After the report published last week, the Institutions of Higher Learning, which worked with the auditor’s office to create the report’s spreadsheet, countered with a statement that said DEI spending is a workforce investment and represents less than 1% of the system’s state appropriations. 

“Our public universities have diverse student bodies and an obligation to support them,” the press release said. 

IHL had suggested the auditor’s office ask the universities to report DEI spending as a percentage of university expenditures and state appropriations, according to emails obtained by Mississippi Today. But the auditor did not go with that suggestion. 

The auditor’s office also asked IHL to provide criteria showing how diversity outcomes factor into performance reviews for the university presidents, according to that same batch of emails. That wasn’t included in the report, though the auditor’s office may be working on an additional report due out in October, according to the emails. Freeman said he was not aware of that. 

So how do Mississippi’s universities support their diverse student bodies? 

At Delta State University, that looks like $30 spent on an event called “United in Green,” which was held to “engage students, faculty and staff in non-partisan conversations about (the) 2020 election elections.” The university also spent $1,014.66 in 2023 on a civil rights field trip to Jackson. 

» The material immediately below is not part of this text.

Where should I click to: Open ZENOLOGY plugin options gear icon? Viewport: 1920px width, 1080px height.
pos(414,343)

At Mississippi State University, about $18,970 in state funds in 2020 were spent on a leadership conference for high school juniors who identify as underrepresented. In the spreadsheet, MSU noted that “students participating have shown a greater likelihood to enroll at Mississippi State, as well as be retained.” 

Almost every school reported spending DEI funds on programming or activities for international students.

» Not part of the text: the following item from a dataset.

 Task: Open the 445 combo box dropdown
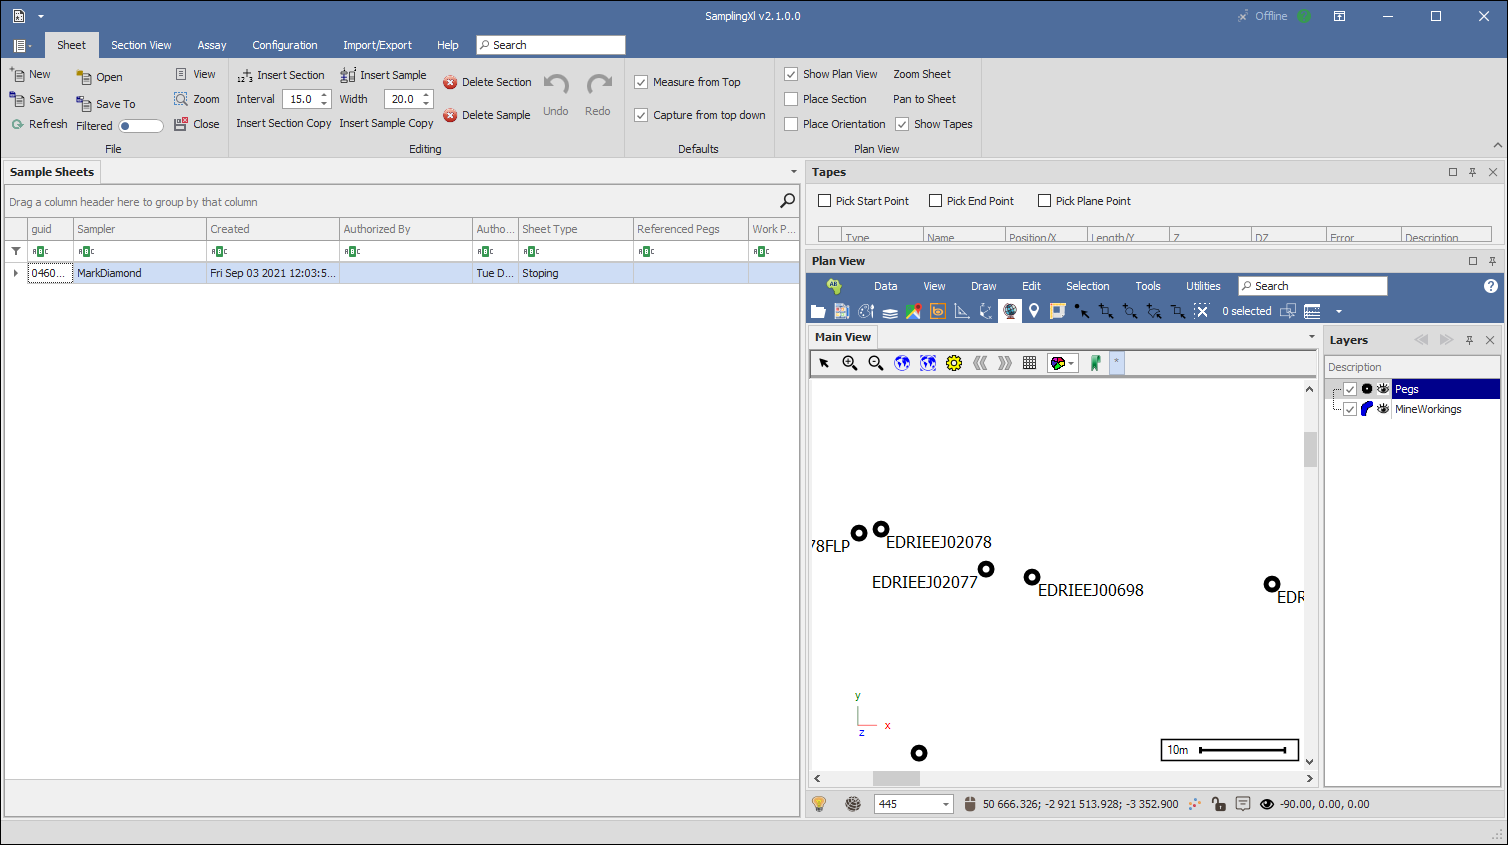(946, 804)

Some of the spending even aligns with programs the state auditor has endorsed — which White did not mention in his video. Many of the universities reported spending DEI funds on events for student veterans, like approximately $33,599 in state funding that the University of Mississippi spent in 2020 on staff who support those students. 

The auditor has recommended JROTC programs as a way to reduce “fatherlessness.” 

But a significant slice of the spending that was reported covered programs that seem to have very little to do with the goals of DEI. 

In 2021, Alcorn State reported spending $2,500 on a Department of Fine Arts Strings Workshop and Master Class, $40,000 on “new student orientation” and $1,337 on programs to support student health, such as “National Go Red Day for Heart Health.” That same year, the oldest historically Black university in Mississippi also reported $150,000 of spending on $10,000 scholarships for non-Black students. 

Mississippi Valley State University also counted funds it was legally mandated to try to spend as part of the Ayers settlement on recruiting and scholarships for non-Black students as DEI funds.

One of just two DEI programs that Jackson State reported was about $6,972 in 2022 and 2023 to prevent chronic kidney disease in “equitable populations” across Mississippi.